A complex computer model of a heart, developed over more than 40 years, is being used to improve understanding of the ways in which drugs cause arrhythmias; around 40% of the compounds that drug companies test cause these arrhythmia, and if the side effect could be reduced or eliminated, drugs would be safer. Denis Noble of Oxford University, the creator of the beating-heart model, is now part of a consortium involving four drug firms — Roche, Novartis, GlaxoSmithKline and AstraZeneca — that is trying to unravel how new drugs may affect the heart.
Virtual drugs are introduced into the model and researchers monitor the changes they cause just as if the medicines were being applied to a real heart. The production of some proteins increases while others are throttled back; these changes affect the flow of blood and electrical activity. The drugs can then be tweaked in order to boost the beneficial effects and reduce the harmful ones.Comment: I have been suggesting that connectivity to cell phones or to the Internet is but one kind of index of the digital divide. Those of us who use personal computers may feel that we understand the technology, but there is a huge gap between the power of a PC and that of a $10 billion computer used to model a human being at the level of sub-cellular chemical and genetic activity.
Systems biology thus speeds up the drug-testing process. Malcolm Young is the head of a firm called e-Therapeutics, which is based in Newcastle upon Tyne. Using databases of tens of thousands of interactions between the components of a cell, his company claims to have developed the world's fastest drug-profiling system. In contrast to the two years it takes to assess the effects of a new compound using conventional research methods, Dr Young's approach takes an average of just two weeks. Moreover, the company has been looking at drugs known to have damaging side effects and has found that its method would have predicted them......
Ultimately, the aim is to build an entire virtual human for researchers to play with. But reductionism is still needed to get there. Human bodies are made of cells, and the best way to build a model body might be to construct a general-purpose virtual cell that can be reprogrammed into being any one of the 220 or so specialised sorts of cell of which the human body is composed. That, after all, is how real bodies develop. And a collaboration organised by the European Science Foundation is hoping to do just this, through what it calls the Blue Cell project.
Keeping track of the data needed to carry out systems biology on this scale will be a Herculean task, and may turn out to be the driver of future developments at the heavy-number-crunching end of the computer industry. Dr Noble is in negotiations with Fujitsu, a Japanese computer firm that is developing a machine capable of performing some ten thousand trillion calculations a second. That would make it the world's fastest computer, but it comes with a price tag to match—about a billion dollars. This is a little more than the $6m paid for that fictional bionic man, Steve Austin, even allowing for inflation. But it is only about a quarter of what the Human Genome Project cost. And this time, it might produce some answers that prove immediately useful.

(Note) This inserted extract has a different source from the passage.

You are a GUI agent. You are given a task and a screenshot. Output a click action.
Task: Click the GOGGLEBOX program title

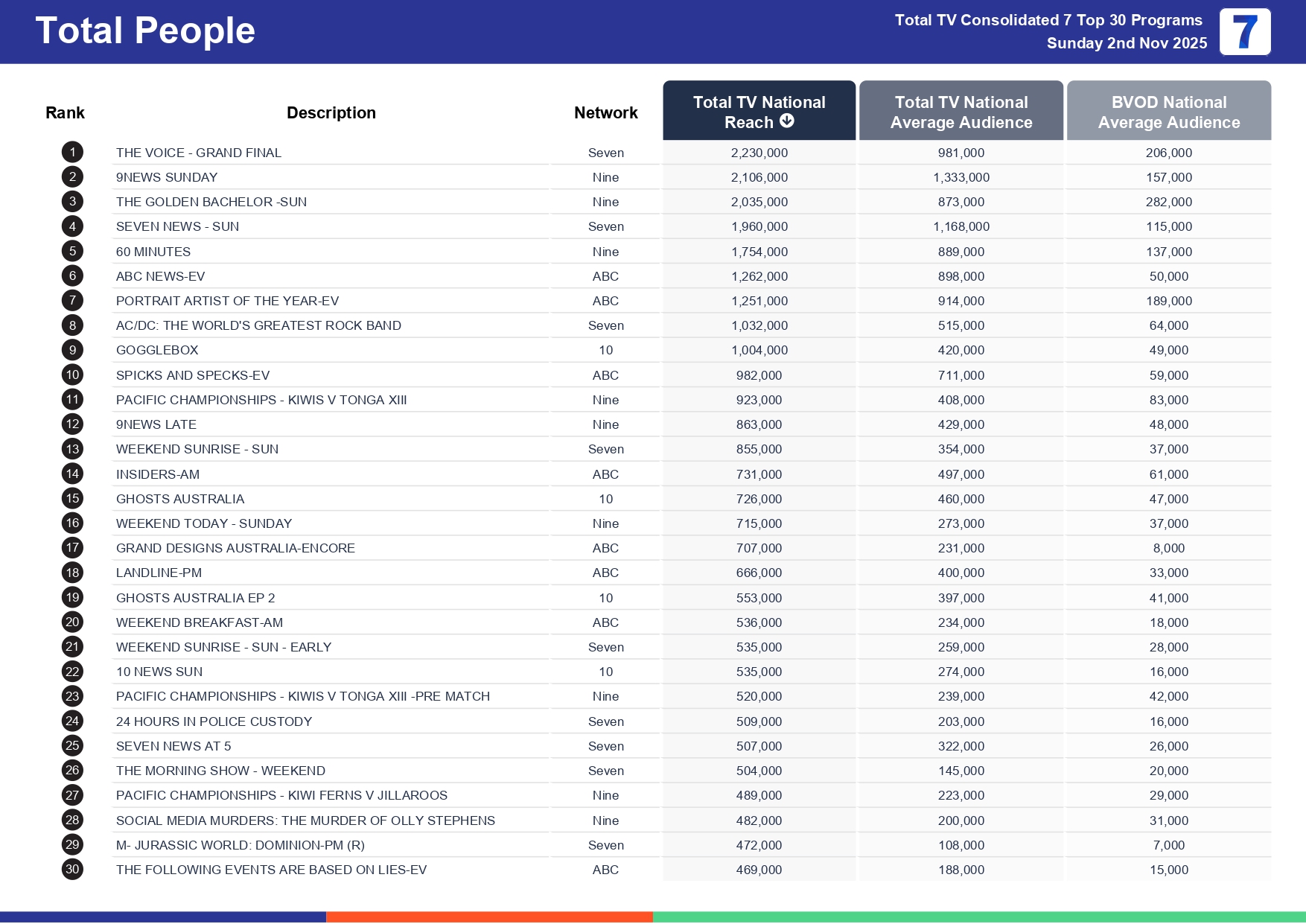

The firms that first master the technology described in this article should have a huge advantage in drug discovery. Even now, the discovery of really new pharmaceutical products is dominated by huge ethical pharmaceutical companies, which are the only ones that can afford the hundreds of millions of dollars per drug to prove safety, efficacy and effectiveness. These firms may devote a fifth of their sales income to research and development. They also dominate the sales of ethical pharmaceuticals globally, with huge incomes.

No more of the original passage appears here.